Jordan testified for about sixty minutes and exited the courthouse to a media frenzy, with fans and media vying for a view or a photo of the global icon.
Spearheading the Fight
Jordan’s 23XI is at the forefront of the push along with Front Row Motorsports for Nascar to overhaul a operating model Jordan contended is breaking the law to keep two hands on the wheel.
For Jordan and and a fellow team representative, who testified before Jordan, are events from September 2024. Gibbs described a frantic and emotional six hours where the racing circuit told teams they had to sign a charter agreement extension. The document consists of over a hundred pages outlining team compensation and a guaranteed spot in every race.
A Refusal to Sign
Jordan said that 23XI and Front Row Motorsports decided their sole viable path was to refuse a signature that 112-page package and litigate the matter. All other teams agreed to the terms.
Jordan and co-owner Denny Hamlin approached Nascar about possible changes or extension options. Nascar refused to engage, Jordan said.
The Bottom Line: Winning
Ultimately, the pushback against what he saw as a financially unsustainable model was driven by the familiar goal for Jordan: Success.

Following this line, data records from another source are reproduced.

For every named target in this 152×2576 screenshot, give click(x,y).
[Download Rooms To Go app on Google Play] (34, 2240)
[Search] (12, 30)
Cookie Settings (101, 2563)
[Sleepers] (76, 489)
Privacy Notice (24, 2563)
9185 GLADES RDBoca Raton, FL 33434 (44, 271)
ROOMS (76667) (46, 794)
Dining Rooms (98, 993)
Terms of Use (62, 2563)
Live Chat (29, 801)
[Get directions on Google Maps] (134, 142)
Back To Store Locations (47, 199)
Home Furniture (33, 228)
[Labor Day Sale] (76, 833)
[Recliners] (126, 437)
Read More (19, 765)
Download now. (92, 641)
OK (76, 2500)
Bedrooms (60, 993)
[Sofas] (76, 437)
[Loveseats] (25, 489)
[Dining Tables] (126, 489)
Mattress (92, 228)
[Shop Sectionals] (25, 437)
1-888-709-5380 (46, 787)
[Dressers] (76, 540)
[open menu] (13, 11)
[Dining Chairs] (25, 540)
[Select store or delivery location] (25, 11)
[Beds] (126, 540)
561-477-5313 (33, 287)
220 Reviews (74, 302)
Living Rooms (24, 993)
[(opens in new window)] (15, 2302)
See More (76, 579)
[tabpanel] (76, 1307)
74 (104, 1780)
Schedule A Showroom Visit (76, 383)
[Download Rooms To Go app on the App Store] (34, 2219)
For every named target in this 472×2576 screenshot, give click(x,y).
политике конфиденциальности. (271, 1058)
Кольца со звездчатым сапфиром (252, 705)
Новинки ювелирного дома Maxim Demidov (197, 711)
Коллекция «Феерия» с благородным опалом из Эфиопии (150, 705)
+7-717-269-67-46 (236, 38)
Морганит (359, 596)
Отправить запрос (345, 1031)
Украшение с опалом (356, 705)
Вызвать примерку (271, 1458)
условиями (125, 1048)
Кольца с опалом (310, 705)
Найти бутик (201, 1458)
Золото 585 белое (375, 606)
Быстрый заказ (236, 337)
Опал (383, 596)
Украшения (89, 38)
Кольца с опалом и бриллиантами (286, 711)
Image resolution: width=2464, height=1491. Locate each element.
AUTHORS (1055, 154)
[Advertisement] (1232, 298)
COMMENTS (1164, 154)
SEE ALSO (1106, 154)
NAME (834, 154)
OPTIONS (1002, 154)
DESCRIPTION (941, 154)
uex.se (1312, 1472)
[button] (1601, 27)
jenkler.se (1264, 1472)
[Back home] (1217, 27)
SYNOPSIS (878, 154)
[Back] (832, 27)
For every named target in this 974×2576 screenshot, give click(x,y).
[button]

“Hamlin persuaded me getting a third driver improved our chances to win,” he said, noting that he bought a third charter late in 2024 for $28m amid the legal dispute. “So I took the plunge.”
Heather Gibbs’ Testimony
Heather Gibbs detailed her request for permanent charters, which she said a formal letter to Nascar. She testified the timing of the contract signing demand didn’t sit well.
She said, the team founder first tried to call and persuade Nascar against forcing signatures, but Nascar’s leader refused the appeal.
“Don’t do this to us,” Heather Gibbs said was the message to Nascar’s leadership. The response was, “Whether I have 20 charters, that’s what I have. If there are 30, I have 30.”